Your task:
Where does the word "field" show up in the records? Copy every line that holds it.

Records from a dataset

"""

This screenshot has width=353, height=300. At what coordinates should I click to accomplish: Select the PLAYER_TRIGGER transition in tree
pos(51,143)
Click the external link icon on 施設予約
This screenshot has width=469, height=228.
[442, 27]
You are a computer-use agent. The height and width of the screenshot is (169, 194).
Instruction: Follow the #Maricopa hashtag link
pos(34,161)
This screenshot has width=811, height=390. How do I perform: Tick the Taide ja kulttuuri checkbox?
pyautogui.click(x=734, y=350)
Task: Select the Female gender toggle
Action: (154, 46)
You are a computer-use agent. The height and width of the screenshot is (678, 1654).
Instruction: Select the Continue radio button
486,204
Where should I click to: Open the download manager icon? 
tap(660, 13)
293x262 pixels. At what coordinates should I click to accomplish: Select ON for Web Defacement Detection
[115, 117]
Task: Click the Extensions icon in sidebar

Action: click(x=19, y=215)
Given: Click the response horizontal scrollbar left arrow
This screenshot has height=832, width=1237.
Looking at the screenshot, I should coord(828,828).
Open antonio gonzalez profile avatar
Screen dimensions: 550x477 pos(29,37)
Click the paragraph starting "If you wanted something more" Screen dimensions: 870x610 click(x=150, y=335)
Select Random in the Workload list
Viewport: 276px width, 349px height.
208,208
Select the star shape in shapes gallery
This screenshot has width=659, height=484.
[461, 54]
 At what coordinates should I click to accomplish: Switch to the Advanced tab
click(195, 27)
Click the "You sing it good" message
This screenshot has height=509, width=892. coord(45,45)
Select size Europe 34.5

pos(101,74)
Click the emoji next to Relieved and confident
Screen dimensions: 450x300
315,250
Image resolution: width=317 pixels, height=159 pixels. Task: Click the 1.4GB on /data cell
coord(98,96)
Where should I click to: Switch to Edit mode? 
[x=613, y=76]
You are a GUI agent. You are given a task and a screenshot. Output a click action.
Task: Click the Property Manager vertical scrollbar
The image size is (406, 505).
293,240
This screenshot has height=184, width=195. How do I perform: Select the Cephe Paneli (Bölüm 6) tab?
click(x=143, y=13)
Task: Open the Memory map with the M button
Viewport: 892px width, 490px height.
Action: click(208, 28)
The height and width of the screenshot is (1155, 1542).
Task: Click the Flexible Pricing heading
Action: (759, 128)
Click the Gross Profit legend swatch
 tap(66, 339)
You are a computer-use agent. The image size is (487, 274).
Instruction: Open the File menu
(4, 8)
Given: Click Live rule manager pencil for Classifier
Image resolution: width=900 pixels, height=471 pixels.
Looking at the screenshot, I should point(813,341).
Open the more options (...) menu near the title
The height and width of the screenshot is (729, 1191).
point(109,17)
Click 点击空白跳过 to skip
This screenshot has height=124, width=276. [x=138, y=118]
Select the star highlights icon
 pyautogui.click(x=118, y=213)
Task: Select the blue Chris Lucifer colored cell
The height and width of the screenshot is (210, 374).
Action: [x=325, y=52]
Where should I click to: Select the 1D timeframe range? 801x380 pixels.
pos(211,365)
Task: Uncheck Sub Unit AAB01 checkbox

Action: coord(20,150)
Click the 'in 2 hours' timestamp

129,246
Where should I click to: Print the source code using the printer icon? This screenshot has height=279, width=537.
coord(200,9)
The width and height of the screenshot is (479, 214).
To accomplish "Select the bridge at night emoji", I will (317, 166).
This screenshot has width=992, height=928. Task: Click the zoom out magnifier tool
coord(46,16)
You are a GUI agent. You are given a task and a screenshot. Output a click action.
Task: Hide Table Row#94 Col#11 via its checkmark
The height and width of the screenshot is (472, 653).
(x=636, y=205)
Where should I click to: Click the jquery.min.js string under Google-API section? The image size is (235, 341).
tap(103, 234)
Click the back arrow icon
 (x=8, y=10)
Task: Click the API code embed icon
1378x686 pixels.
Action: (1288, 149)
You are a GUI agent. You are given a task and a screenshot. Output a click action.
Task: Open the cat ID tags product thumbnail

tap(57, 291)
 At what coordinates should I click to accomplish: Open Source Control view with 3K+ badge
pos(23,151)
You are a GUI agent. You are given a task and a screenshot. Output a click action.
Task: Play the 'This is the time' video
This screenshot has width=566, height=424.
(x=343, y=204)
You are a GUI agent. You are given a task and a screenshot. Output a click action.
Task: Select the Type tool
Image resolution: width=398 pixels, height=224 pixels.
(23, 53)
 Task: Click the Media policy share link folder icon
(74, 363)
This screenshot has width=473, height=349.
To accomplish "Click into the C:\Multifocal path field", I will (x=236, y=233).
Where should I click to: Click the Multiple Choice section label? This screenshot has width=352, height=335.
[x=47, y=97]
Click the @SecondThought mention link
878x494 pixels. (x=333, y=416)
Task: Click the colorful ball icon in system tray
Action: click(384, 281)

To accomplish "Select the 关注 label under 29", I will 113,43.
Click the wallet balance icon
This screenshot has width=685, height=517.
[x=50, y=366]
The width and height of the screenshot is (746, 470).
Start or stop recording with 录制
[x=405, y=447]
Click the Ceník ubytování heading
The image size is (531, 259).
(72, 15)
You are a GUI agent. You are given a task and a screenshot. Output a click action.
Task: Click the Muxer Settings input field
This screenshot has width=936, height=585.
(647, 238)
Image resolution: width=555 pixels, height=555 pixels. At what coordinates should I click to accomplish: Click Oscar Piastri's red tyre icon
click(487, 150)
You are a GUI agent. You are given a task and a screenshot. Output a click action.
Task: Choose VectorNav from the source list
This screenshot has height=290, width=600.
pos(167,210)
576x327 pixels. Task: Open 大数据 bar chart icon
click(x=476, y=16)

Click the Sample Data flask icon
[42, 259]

"""

Response box:
To accomplish "Click into the C:\Multifocal path field", I will (x=236, y=233).
Task: Click the Muxer Settings input field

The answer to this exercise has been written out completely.